The CLI collects a bounded evidence bundle before invoking an agent:

  • skips dependency/build directories, binary files, dot-env files, credentials, tokens, and key files
  • only reads allowlisted text/source extensions
  • applies simple secret redaction before building the prompt
  • writes .demo-data-simulator/evidence-manifest.json
  • treats repo contents as untrusted evidence, not instructions
  • ranks candidate files before spending the evidence budget, prioritizing source, schema, model, API, workflow, test, and fixture files over low-signal config/docs

Evidence profiles:

  • --profile fast: smaller first-run bundle for larger repos
  • --profile balanced: default
  • --profile wide: larger bundle for deeper inference

The built-in Codex preset is run with a read-only sandbox. Custom --agent-cmd commands are user-controlled, so review those commands the same way you would review any local script. The generated spec is written to .demo-data-simulator/simulator.spec.generated.json; simulator.spec.json is user-owned.

Spec

MVP specs are JSON only and use schemaVersion: "simulator.v1". A spec defines entities, fields, relationships, events, scenarios, metrics, and outputs. Set outputs.formats to any mix of csv, jsonl, sql, and manifest.

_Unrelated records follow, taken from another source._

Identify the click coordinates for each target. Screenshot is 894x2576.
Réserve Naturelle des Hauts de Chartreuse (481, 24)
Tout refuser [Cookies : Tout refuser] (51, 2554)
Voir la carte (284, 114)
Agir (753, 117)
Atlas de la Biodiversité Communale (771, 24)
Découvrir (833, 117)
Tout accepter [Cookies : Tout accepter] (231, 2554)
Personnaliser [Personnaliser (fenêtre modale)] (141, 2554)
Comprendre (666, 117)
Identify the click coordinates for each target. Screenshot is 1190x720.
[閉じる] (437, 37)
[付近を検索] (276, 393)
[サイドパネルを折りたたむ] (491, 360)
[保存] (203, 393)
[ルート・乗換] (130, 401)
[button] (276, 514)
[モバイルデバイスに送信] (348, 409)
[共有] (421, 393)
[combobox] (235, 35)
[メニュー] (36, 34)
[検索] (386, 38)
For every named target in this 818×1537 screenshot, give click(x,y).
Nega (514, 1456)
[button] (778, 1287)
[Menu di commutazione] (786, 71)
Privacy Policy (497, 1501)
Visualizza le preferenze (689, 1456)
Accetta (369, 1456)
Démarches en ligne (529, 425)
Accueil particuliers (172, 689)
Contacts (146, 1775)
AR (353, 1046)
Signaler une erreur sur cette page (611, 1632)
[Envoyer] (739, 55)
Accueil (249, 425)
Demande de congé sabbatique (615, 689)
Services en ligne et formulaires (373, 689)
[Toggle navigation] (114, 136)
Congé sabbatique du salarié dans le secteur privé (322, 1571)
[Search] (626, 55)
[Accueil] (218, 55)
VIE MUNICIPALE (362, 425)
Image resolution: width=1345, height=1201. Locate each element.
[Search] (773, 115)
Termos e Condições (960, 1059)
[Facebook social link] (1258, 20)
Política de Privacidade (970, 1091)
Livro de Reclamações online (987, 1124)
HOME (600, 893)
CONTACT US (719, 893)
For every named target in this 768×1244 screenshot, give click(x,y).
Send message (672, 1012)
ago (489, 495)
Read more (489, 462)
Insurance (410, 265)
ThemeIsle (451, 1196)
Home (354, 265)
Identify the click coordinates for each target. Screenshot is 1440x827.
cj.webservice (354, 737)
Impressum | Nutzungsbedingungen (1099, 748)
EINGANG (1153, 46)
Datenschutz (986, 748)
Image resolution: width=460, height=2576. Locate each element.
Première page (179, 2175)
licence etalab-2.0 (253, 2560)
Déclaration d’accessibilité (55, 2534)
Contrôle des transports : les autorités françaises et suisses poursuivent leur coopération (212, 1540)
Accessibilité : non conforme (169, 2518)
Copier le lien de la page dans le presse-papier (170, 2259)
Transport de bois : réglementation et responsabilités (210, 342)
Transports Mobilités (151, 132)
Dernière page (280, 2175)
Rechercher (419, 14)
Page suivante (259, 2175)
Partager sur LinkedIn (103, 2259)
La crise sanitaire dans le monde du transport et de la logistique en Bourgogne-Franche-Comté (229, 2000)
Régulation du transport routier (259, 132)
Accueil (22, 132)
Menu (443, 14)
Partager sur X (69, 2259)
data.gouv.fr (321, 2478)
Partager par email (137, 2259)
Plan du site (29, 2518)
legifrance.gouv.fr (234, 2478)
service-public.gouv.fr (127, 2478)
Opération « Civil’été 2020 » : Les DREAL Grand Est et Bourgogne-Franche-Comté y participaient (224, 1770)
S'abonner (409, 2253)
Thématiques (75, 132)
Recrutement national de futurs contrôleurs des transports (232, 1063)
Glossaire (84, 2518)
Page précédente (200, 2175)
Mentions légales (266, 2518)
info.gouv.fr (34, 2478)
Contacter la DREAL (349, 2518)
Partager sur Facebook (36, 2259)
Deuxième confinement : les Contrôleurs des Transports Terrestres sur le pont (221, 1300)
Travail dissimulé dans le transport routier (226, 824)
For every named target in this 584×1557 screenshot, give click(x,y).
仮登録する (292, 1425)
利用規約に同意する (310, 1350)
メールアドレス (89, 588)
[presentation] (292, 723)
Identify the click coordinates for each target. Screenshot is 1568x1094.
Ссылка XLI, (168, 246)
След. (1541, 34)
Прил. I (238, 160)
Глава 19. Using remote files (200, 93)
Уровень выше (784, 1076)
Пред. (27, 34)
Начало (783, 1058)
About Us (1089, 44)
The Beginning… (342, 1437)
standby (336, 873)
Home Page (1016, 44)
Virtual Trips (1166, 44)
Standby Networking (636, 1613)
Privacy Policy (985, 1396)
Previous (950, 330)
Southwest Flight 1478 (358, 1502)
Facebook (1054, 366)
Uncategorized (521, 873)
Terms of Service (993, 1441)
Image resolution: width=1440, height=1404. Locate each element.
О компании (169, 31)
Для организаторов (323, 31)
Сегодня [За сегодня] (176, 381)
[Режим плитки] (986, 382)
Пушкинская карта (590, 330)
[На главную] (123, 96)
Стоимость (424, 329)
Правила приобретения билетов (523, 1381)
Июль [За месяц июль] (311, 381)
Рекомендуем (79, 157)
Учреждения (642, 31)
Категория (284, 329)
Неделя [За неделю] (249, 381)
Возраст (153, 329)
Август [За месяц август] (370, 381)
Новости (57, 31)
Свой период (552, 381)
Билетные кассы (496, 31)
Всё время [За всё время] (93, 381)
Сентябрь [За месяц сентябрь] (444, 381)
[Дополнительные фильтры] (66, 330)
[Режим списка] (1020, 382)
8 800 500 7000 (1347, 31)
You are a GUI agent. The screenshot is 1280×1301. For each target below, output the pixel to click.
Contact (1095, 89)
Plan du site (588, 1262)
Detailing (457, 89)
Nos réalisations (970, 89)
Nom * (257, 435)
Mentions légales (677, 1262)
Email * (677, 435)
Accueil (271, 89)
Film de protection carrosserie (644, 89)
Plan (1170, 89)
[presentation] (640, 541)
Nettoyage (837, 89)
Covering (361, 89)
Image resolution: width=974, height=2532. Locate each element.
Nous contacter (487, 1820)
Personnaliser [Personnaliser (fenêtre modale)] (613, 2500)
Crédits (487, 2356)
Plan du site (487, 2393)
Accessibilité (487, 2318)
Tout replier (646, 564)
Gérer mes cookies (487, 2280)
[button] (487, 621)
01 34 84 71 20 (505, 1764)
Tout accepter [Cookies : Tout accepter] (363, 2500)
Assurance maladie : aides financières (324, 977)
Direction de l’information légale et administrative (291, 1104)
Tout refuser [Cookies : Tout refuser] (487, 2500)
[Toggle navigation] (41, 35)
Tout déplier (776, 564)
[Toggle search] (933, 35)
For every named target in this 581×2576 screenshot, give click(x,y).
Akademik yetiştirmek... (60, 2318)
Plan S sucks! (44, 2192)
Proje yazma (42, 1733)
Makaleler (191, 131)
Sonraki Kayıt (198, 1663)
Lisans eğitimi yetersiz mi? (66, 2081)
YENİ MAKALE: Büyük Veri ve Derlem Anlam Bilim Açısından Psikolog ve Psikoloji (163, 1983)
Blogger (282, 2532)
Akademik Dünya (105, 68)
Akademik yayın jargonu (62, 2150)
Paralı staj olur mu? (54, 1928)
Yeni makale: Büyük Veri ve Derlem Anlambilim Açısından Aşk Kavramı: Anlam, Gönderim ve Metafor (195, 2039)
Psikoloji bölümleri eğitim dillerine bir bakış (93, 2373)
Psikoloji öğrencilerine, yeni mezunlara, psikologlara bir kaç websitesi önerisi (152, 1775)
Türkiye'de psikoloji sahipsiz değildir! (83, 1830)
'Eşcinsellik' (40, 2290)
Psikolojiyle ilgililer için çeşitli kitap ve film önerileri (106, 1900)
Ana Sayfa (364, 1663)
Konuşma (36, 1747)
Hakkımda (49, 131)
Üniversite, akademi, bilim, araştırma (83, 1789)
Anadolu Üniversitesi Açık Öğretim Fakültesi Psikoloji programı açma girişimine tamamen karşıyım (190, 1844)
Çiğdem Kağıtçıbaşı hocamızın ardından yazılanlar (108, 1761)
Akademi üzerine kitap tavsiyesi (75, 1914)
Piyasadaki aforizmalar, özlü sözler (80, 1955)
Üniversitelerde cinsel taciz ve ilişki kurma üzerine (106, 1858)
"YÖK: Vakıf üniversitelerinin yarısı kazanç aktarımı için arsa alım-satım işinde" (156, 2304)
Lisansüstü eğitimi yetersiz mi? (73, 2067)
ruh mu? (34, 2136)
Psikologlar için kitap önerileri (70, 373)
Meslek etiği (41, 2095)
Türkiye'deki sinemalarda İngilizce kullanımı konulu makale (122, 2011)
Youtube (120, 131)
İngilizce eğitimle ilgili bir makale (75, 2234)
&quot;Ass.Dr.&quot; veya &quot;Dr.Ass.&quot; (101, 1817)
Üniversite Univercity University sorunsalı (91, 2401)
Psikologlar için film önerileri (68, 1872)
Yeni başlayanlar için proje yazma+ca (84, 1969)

See examples/specs/field-service.simulator.spec.json.

When Not To Use It

This is not the best tool for:

  • one-off random names or addresses
  • production anonymization
  • load testing with millions of rows
  • domains with no workflow, state changes, or relationships

For those, a faker library, anonymization pipeline, or load-test generator is probably a better fit.